(HOST) More than three weeks after the Japanese earthquake and tsunami, the
nuclear crisis continues. The death toll is already in the thousands –
and still rising. Peter Gilbert, commentator and executive director of
the Vermont Humanities Council, considers how we respond to such
(GILBERT) When I heard about the disaster, my thoughts went first to family members and friends in the affected area – were they OK? My brother was in Tokyo on business when the earthquake hit. His daughter – my niece – is a Peace Corps volunteer in the tiny, Pacific island nation of Tonga, where the people’s ability to flee inland to safety or to higher ground is virtually nil. My wife has cousins in Japan and lots of family in Hawaii, where there was great concern that a tsunami would also hit. Bottom line: everyone was OK. That is, everyone I knew personally in the affected areas was OK.
But, of course, thousands lost their lives. They were people I didn’t know. But someone knew them. They were someone’s brother, niece, cousin, parent, child.
Thousands dead, we are told, but it’s hard to wrap one’s head around those numbers and what they mean. It’s been said that it’s the mark of a truly intelligent person to be moved by statistics. That’s the challenge we have before us.
We have another challenge, too – and that’s to view all human beings as equally important.
I’m reminded of something Jimmy Carter said years ago when he was asked a question about racism. His answer was profound, and, I expect, more provocative than the questioner anticipated. "There is some element of racism that is inherent in all of us," he said. "I try not to be a racist and wouldn’t call myself a racist, but I have feelings that border on it. And that is embarrassing to me sometimes. When the t.v. screens were filled with little Ethiopian and Sudanese children walking along with distended bellies and dying in the arms of their dying mothers. It’s hard for me to believe that one of these children in the eyes of God is as important as Amy, my daughter.

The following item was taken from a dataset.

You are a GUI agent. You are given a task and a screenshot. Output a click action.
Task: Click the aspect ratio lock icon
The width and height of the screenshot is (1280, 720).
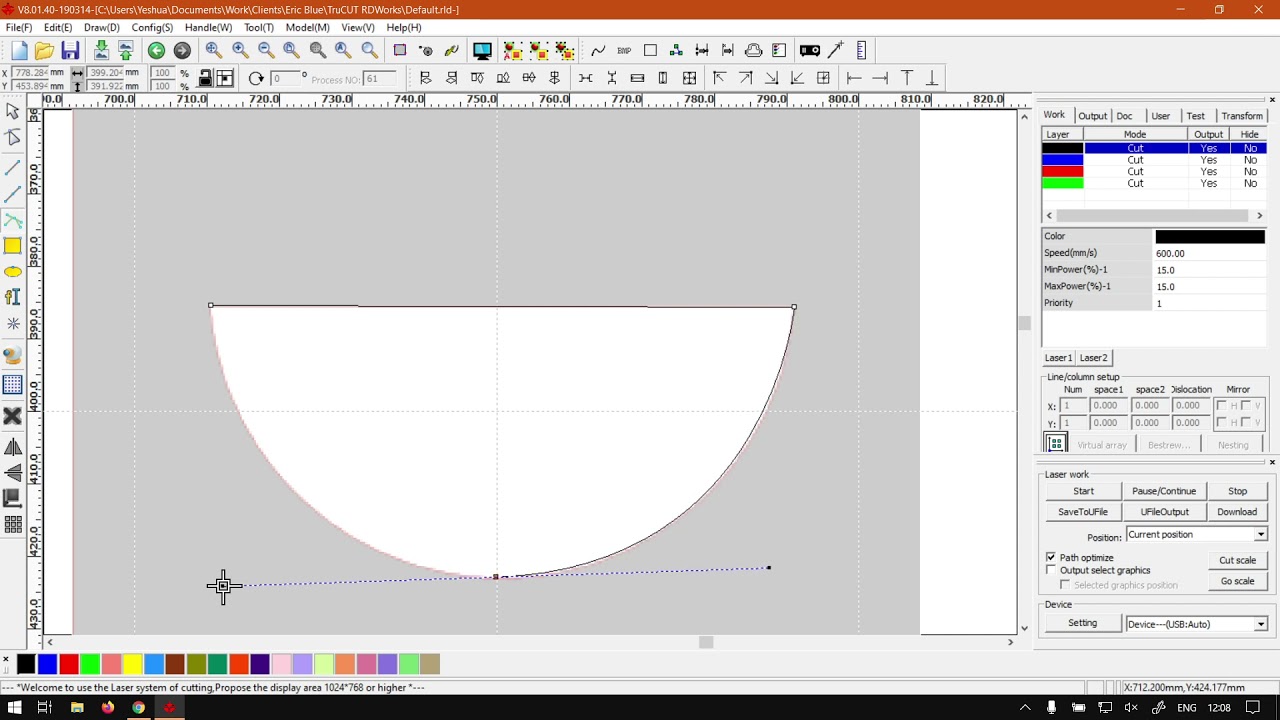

"How many of these little black kids," he continues, "does it take to equal one Amy? Fifteen . . .twenty . . .ten. . . five . . .? I think the answer is one. But it’s hard for me to believe this. I think all of us to some degree are guilty," he concludes, "of an insensitivity to the needs and ideas of others . . ."
I have two young daughters, and I understand only too well how he might feel that Amy’s life is somehow more precious than others’.
Our insensitivity to others’ needs needn’t stem from racism. It may be just the natural tendency to be concerned first for those whom we know. The earthquake and tsunami challenge us, as we’ve been challenged before, to be sensitive to others, their losses and tragedies; to the well-being of people whom we don’t know. To every individual name and face and life contained in those statistics that are so hard to comprehend. Those are some of the challenges we face continuously as we strive to lead good and thoughtful lives.